The use of that term, however, seems to be quite misleading. It’s true, of course, that hard power carries the threat of violence and none of the activities in question do that. And if it’s not hard power, then it must be soft. But ‘soft power’ also has positive connotations: it’s an attribute or a skill. Soft power is also a quality that a state exhibits inadvertently. It may stem from the attractiveness of a society’s popular culture or the loftiness of its political aspirations and how honestly it aspires to achieve them. But it’s intangible and doesn’t derive directly from real or latent threats of economic, political or military pain. The US has long had a pronounced edge over other states in the generation of soft power. It also hemorrhaged that quality most alarmingly during the George W. Bush administration which provides further insights into the nature of the phenomena.
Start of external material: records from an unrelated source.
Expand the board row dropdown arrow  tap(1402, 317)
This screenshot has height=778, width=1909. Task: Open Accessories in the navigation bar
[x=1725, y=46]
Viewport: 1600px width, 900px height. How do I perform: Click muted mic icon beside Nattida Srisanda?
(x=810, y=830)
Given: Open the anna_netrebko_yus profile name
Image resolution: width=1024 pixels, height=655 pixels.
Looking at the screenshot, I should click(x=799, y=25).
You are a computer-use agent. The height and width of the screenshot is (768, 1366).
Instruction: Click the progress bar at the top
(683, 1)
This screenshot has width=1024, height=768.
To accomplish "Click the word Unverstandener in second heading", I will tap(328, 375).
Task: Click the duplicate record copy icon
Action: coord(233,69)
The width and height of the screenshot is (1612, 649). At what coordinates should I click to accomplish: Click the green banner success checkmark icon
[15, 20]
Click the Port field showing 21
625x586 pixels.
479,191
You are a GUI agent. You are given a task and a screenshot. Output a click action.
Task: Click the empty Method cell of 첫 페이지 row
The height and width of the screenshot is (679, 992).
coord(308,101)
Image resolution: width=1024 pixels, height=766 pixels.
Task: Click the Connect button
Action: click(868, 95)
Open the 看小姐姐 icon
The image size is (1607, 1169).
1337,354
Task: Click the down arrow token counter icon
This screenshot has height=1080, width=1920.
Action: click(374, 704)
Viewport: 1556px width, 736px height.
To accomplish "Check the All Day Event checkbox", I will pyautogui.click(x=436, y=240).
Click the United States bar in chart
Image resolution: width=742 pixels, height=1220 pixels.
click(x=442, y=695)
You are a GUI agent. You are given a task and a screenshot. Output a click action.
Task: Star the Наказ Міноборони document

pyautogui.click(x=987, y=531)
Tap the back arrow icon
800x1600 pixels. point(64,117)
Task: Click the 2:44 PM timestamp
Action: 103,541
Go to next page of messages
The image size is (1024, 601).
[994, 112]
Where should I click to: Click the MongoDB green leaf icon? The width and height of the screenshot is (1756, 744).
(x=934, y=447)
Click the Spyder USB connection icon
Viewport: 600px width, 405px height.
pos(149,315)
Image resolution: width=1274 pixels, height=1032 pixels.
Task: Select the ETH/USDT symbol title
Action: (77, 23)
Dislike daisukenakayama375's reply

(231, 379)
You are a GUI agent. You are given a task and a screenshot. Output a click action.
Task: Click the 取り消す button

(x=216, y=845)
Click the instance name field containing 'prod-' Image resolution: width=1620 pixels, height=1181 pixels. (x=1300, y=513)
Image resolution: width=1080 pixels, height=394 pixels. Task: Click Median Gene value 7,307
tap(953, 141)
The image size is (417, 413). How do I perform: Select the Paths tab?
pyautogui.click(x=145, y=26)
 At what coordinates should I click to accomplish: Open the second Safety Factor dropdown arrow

None of the activities preoccupying the Australian media have this quality. The instigators—individuals of Chinese origin—may aspire to no more than subtly improve the probability of a decision or judgement favourable to their interests. But the bottom line is that their activities seek to ingratiate, to compromise and, in the extreme, to bribe.
In a number of Asian cultures that’s normal or expected behavior, even though more overt versions of the same behaviour are acknowledged as bribery and corruption. In western democracies, which give more prominence to transparency and accountability, the sense of bribery and corruption kicks in much earlier, making it at least a predictable irritant in international relationships: Asians offend when they use these practices in western countries, and westerners offend by not doing so in Asian countries.
There’s another reason to prefer not to see activities that are at least borderline bribery and corruption characterised as ‘soft power’. In the business of international relations, the notion of ‘soft power’ is an identified analytical tool, even though its precise meaning and, especially, its measurement is the subject of much debate.
Soft power is a dimension of persuasive capacity first identified by the American analyst Joseph S. Nye, Jr. Nye characterised soft power as the capacity to persuade other states to share or to follow a course that they wouldn’t necessarily take of their own volition. In other words, it’s a measure of how compelling a state can be as an international leader. The core ingredients of soft power are the quality of the idea or the objective being proposed, and the attractiveness and perceived integrity of the political and the social processes within the state seeking to lead. Soft power multiplies or enhances the comprehensive power that the presumptive leader can bring to bear to achieve the objective. This is another way of saying that soft power needs hard power in order to work its magic.
Soft power is powerful but fragile. Rather obviously, if you have a great idea but there are reservations about the integrity of governance in your state, or there are doubts as to whether you have the overall brawn to pull it off, your aspirations to leadership will probably founder. Equally, there comes a point where sheer muscle will overshadow both ideas and integrity—although people would spoil the party by calling that ‘winning ugly’.